### [Exercise]
Return exactly the lines from the one containing "The image size is (1456, 819)." through the last line of the records below, both included, and leave out any pictures.

··· Supplied material ···

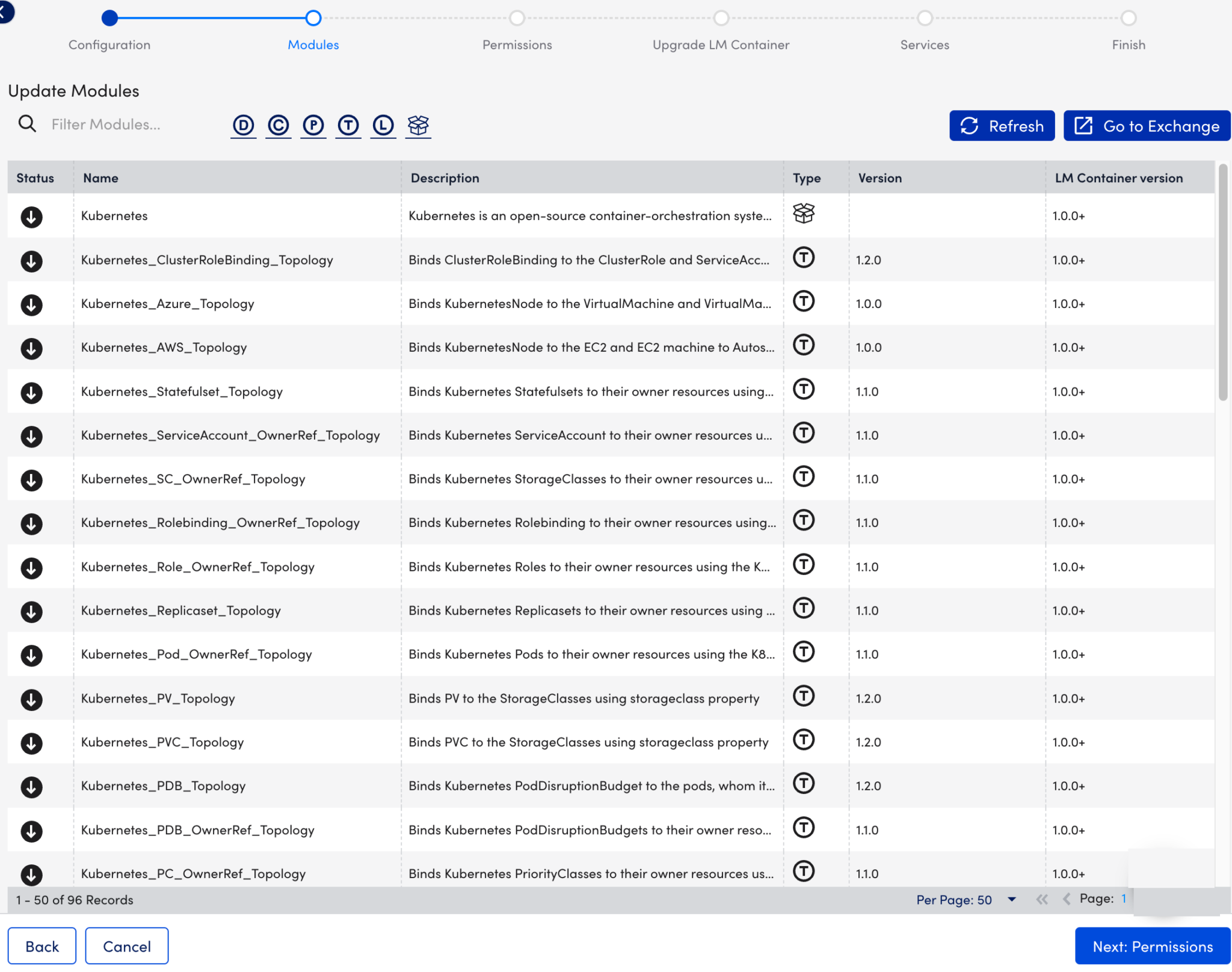This screenshot has width=1232, height=972.
Task: Toggle the PropertySource (P) module filter
Action: point(313,125)
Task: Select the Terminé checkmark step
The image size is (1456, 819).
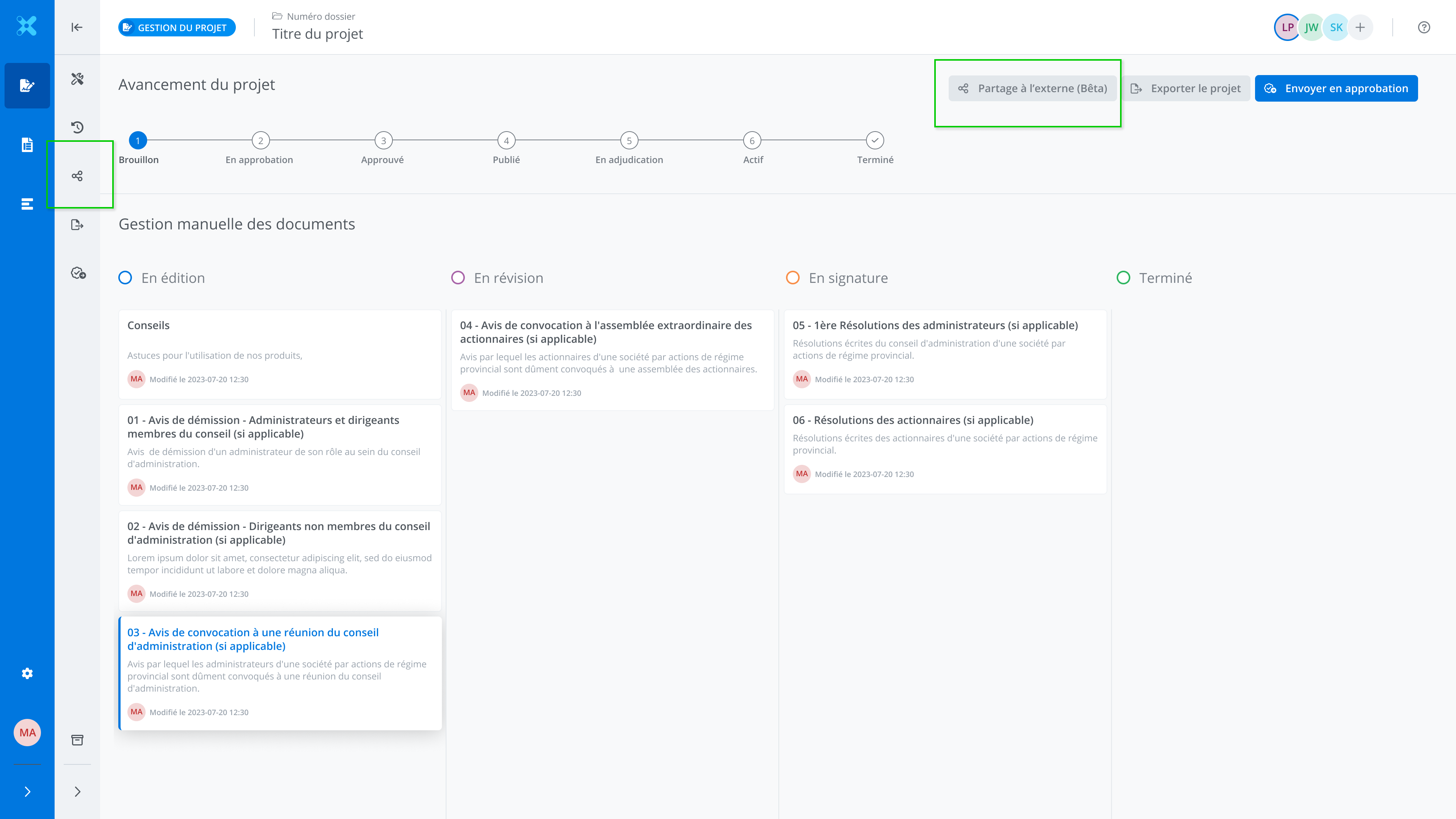Action: pos(874,140)
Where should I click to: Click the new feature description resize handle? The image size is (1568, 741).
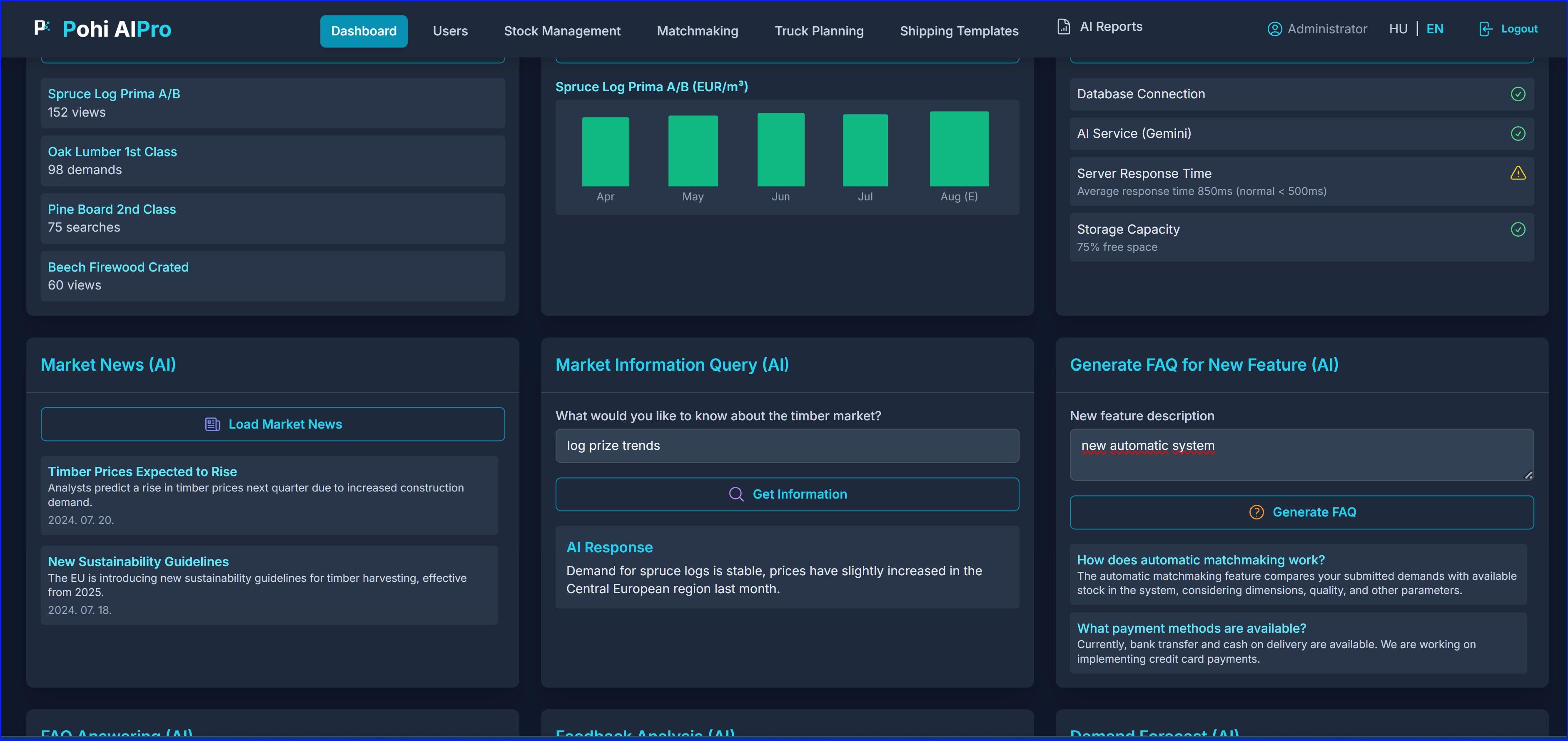[x=1528, y=476]
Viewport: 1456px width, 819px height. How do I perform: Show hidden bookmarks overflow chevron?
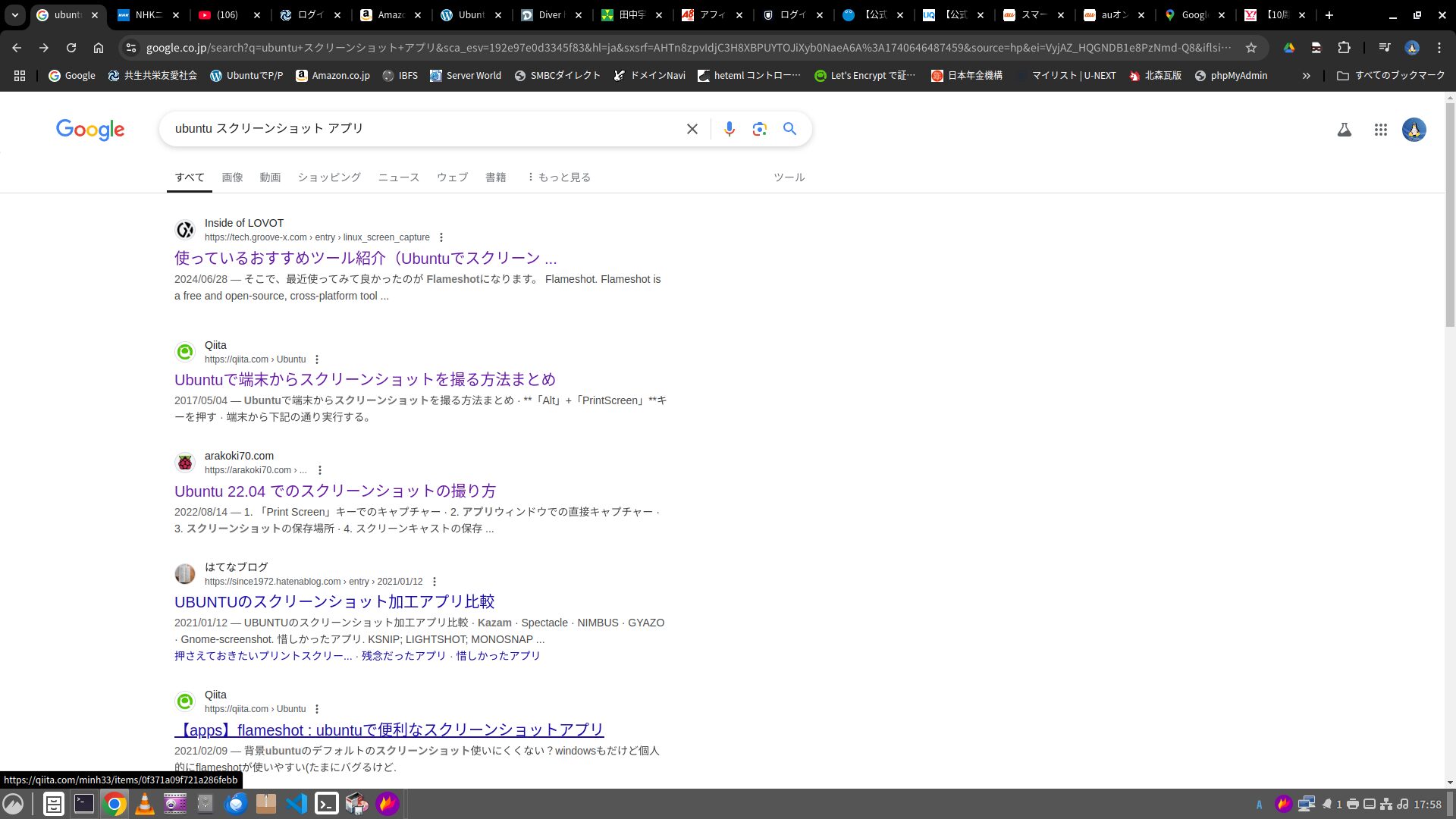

···

### [Result of this task]
The image size is (1456, 819).
Action: pos(874,140)
Where should I click to: Click the new feature description resize handle? The image size is (1568, 741).
[x=1528, y=476]
Viewport: 1456px width, 819px height. How do I perform: Show hidden bookmarks overflow chevron?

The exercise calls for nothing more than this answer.